Je ne dois point oublier les précautions minutieuses et fort étranges, concertées entre les deux rois pour assurer l’accomplissement exact de toutes ces conventions. Elles montrent le point de raffinement où était arrivée la politique au XIVe siècle. On pense bien que des hommes qui connaissaient leurs nombreux parjures ne se fiaient point à des sermens prononcés devant les autels. Il leur fallait des gages réels et solides contre leur mauvaise foi. On stipula d’abord que les places offertes par Pierre IV en garantie des subsides promis seraient remises à un chevalier aragonais, nommé Pierre Alaman, et désigné par le roi de Navarre, et que ce chevalier commencerait par se dénaturer, c’est-à-dire se reconnaîtrait le vassal de Charles et lui prêterait serment. Ce changement de nationalité avait pour but d’exonérer le gouverneur dépositaire d’une place de l’obéissance due à son seigneur naturel. Le Navarrais demanda encore que Bernal de Cabrera, dont il se défiait, souscrivit le traité et se rendit garant de sa loyale exécution, enfin qu’à cet effet ; il se fit son homme-lige et vînt résider dans ses états. À ce soin de multiplier leurs cautions, les deux rois montraient le peu de confiance qu’ils avaient en leurs propres sermens ; ils avouaient que la parole de leurs chevaliers valait mieux que la leur. Un point important et difficile, c’était de cacher toutes ces transactions à don Pèdre, même pour peu de temps ; surtout la remise des places et l’échange des otages pouvaient les trahir. Pierre IV consentait bien à livrer son ministre, mais il demandait en retour l’infant Louis de Navarre. On convint que le prince se laisserait surprendre et serait fait prisonnier par don Henri, qui le garderait pour le compte de l’Aragonais[2].

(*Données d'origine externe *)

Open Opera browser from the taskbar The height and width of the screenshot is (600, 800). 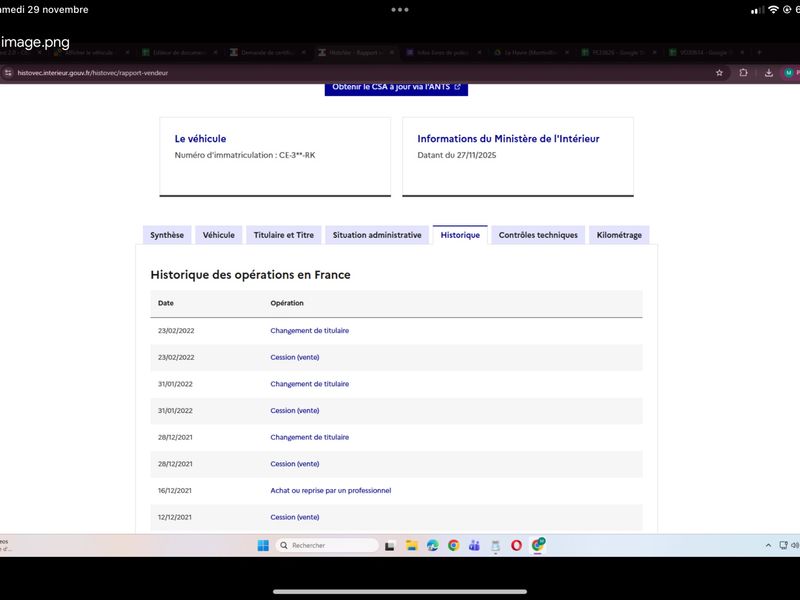(x=516, y=545)
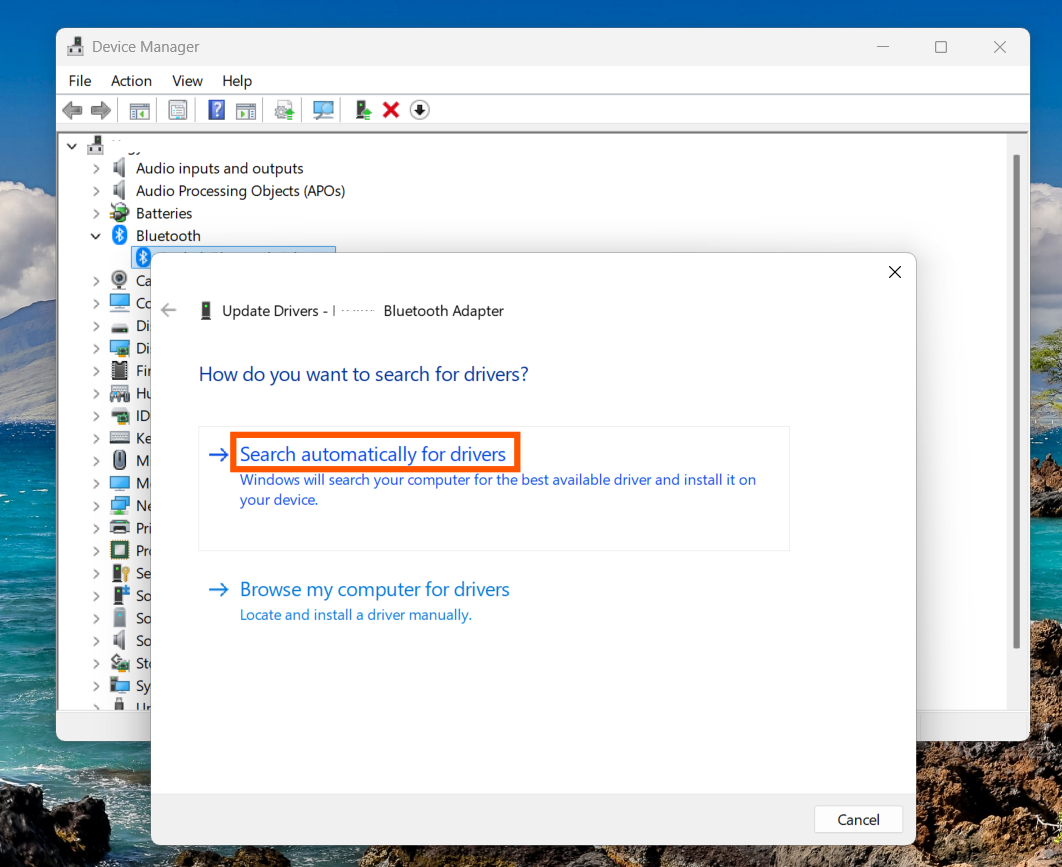Screen dimensions: 1062x867
Task: Cancel the Update Drivers wizard
Action: (x=858, y=819)
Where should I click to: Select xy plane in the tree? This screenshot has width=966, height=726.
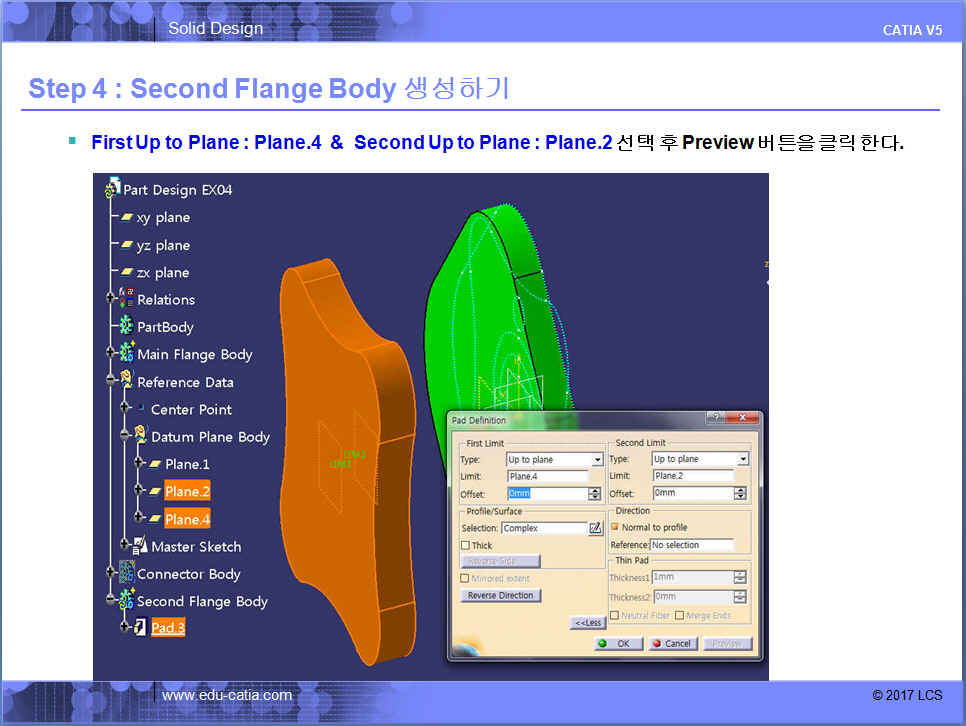click(163, 218)
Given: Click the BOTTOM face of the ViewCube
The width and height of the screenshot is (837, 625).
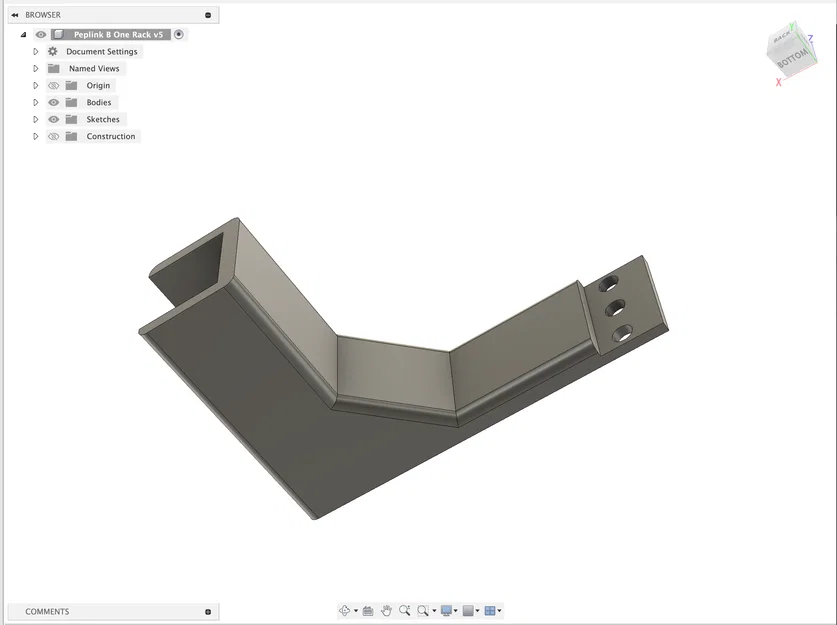Looking at the screenshot, I should coord(791,58).
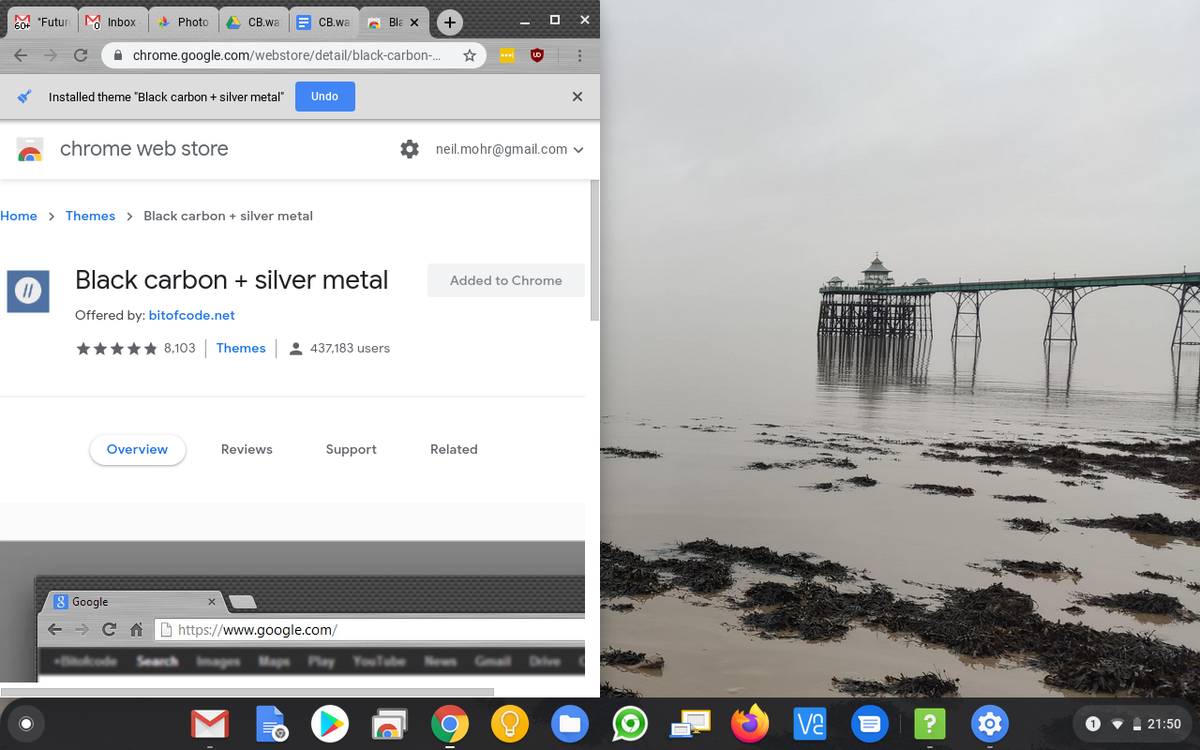
Task: Click the uBlock Origin extension icon
Action: [x=537, y=55]
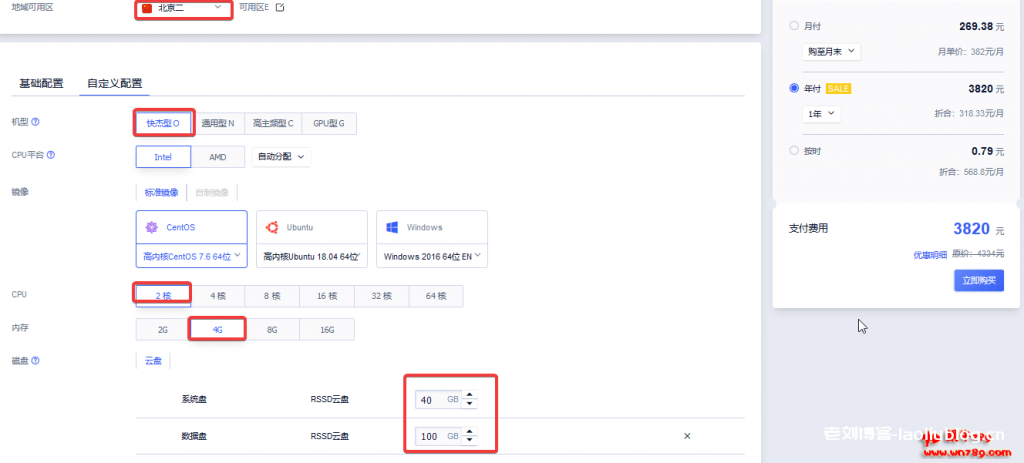1024x463 pixels.
Task: Select the 年付 yearly payment radio
Action: [794, 88]
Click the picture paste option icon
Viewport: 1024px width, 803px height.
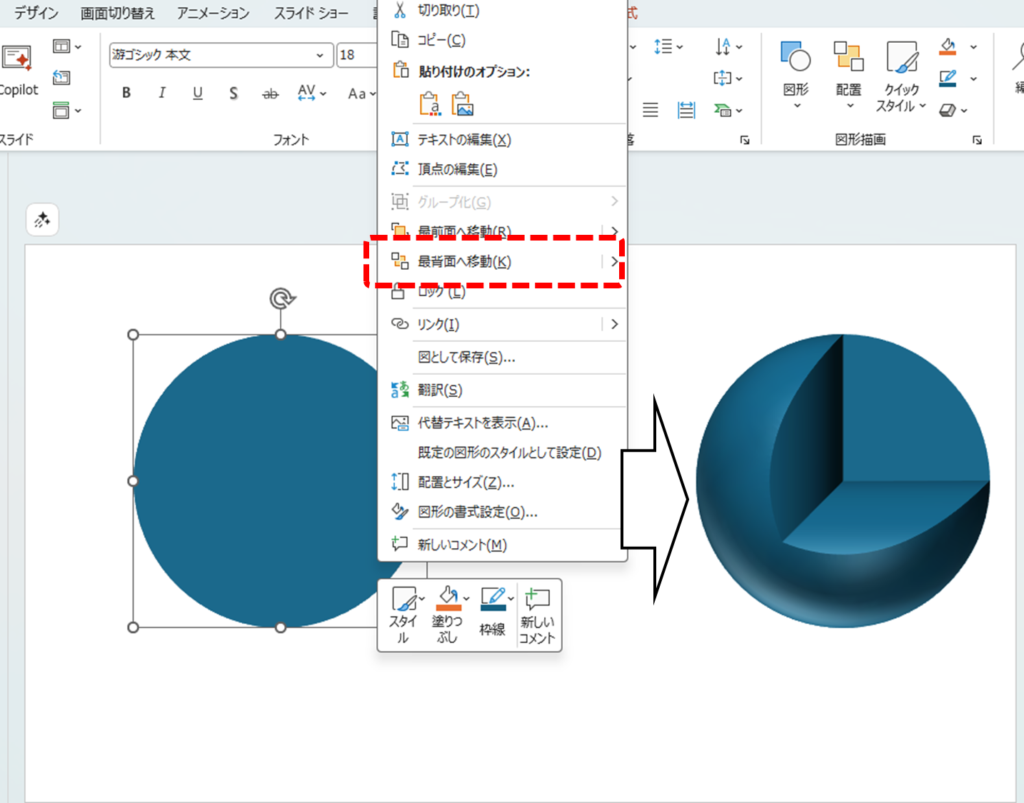pyautogui.click(x=462, y=103)
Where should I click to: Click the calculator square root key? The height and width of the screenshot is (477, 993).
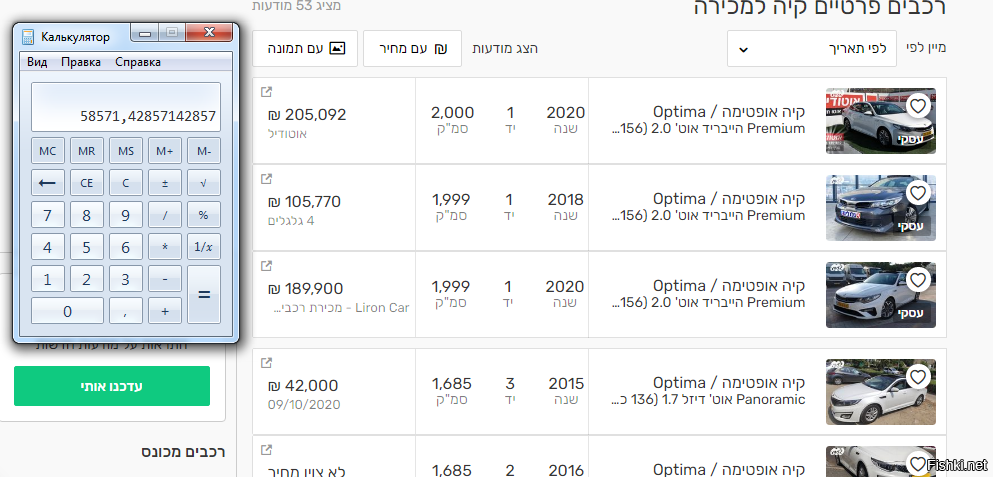click(x=204, y=183)
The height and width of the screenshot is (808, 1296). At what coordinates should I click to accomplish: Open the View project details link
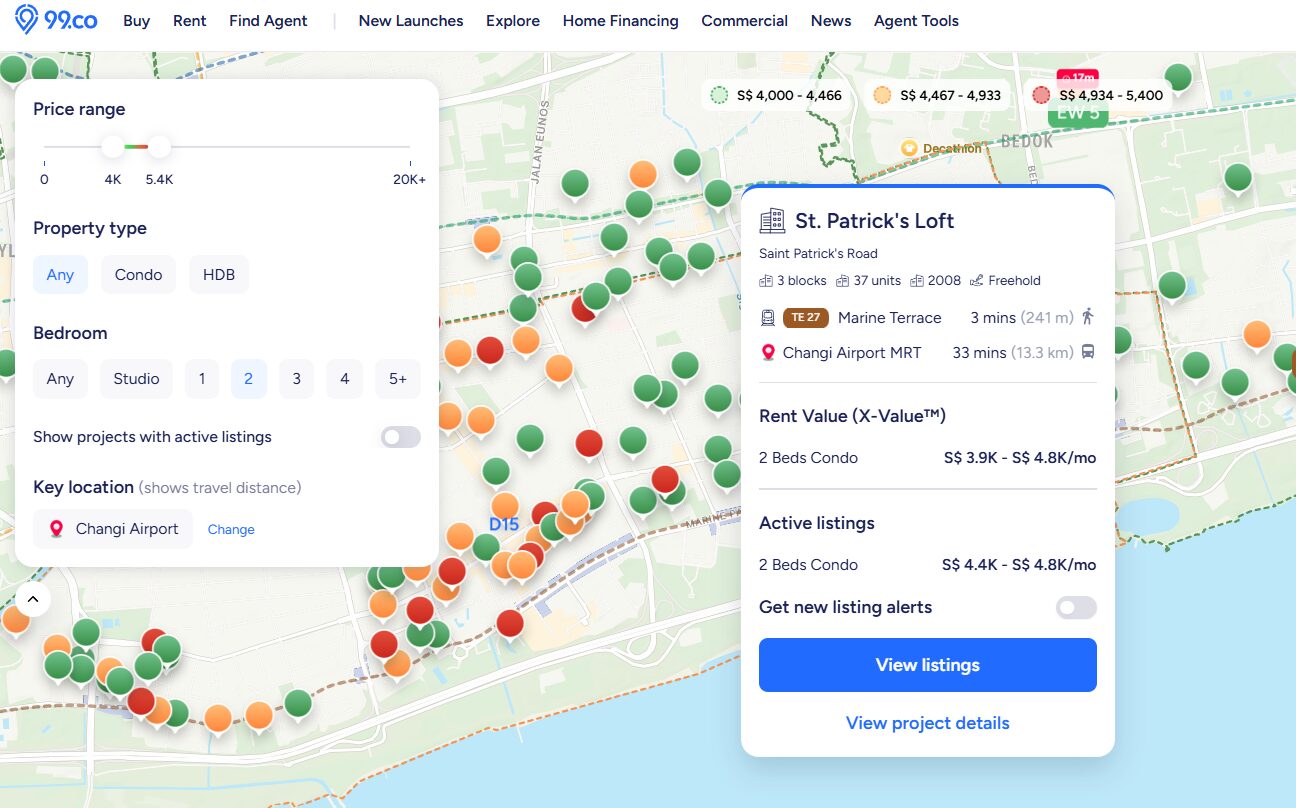[x=927, y=723]
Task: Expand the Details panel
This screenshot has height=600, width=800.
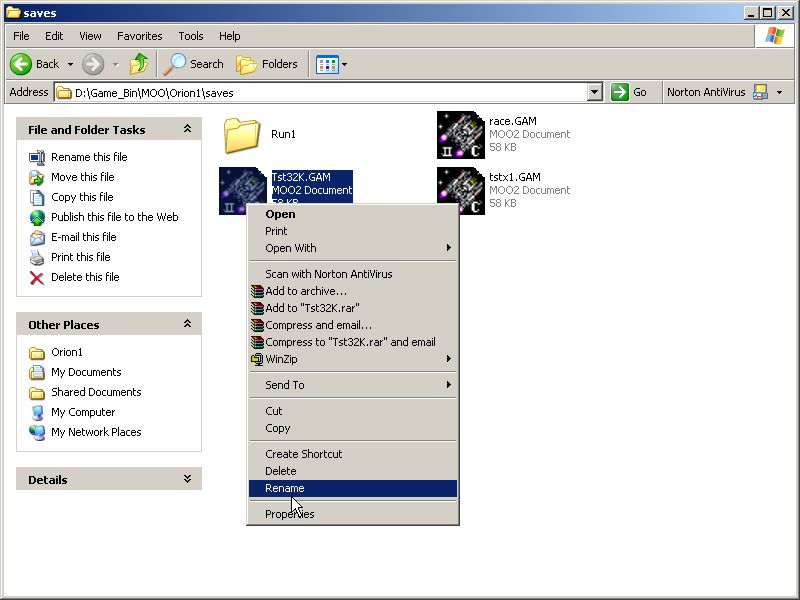Action: pyautogui.click(x=187, y=479)
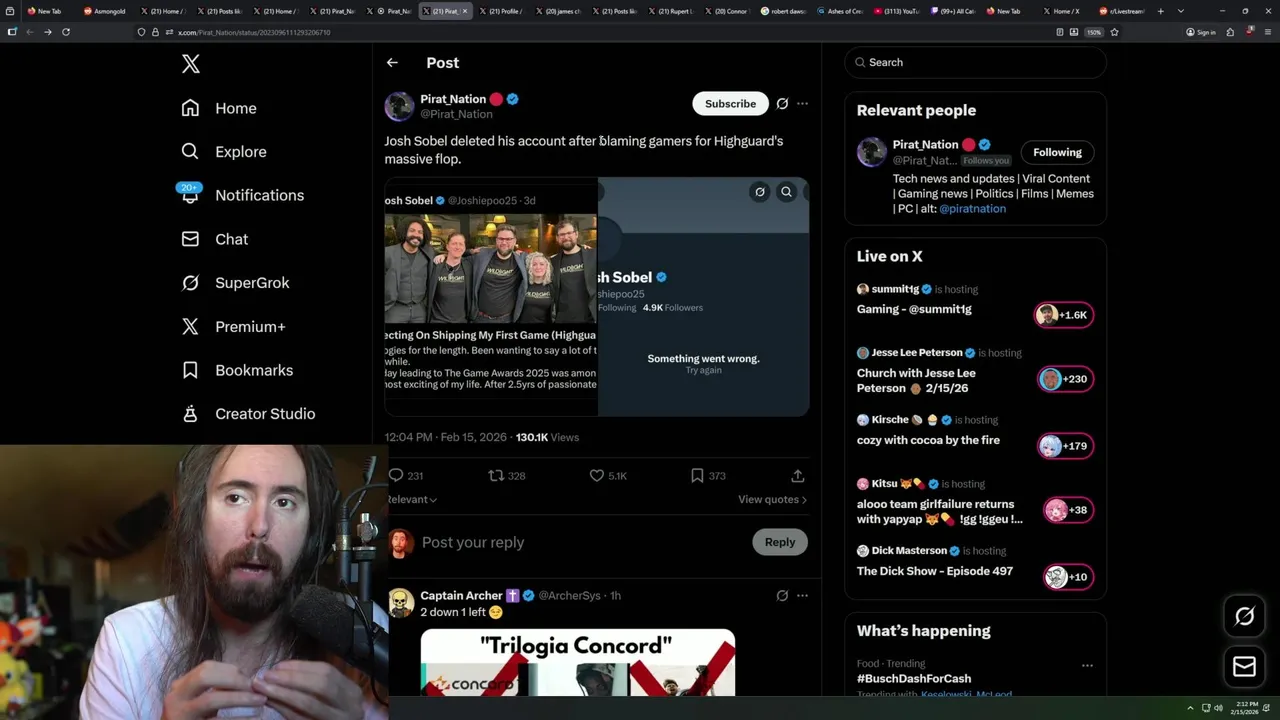Click the Search input field
The image size is (1280, 720).
click(x=976, y=62)
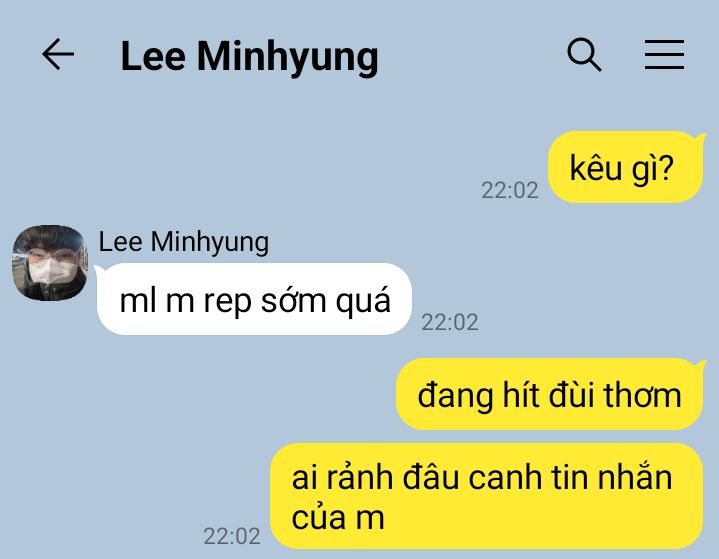Click the words "của m" in the last bubble
The image size is (719, 559).
coord(337,518)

Les deux rois étaient d’accord, mais, quand il fallut faire part de ces conventions à Bernal de Cabrera, on rencontra l’opposition la plus opiniâtre. Le rusé ministre n’eut pas de peine à deviner l’influence du comte de Trastamare dans toutes ces intrigues. Il comprit que le bâtard ne voulait l’éloigner de la cour d’Aragon que pour y dominer seul et peut-être pour le perdre lui-même. Long-temps il refusa de changer de nationalité. Vaincu par les instances et les promesses de Pierre IV, il céda enfin, quoiqu’à regret, et prêta le serment d’hommage au roi de Navarre, mais avec cette restriction qu’on ne pourrait exiger de lui rien de contraire au service du roi d’Aragon ou du duc de Gerone son fils. Quant à confier sa personne au Navarrais, son nouveau suzerain, il était trop prudent pour y consentir, et trouva sans cesse quelque prétexte pour demeurer en Aragon.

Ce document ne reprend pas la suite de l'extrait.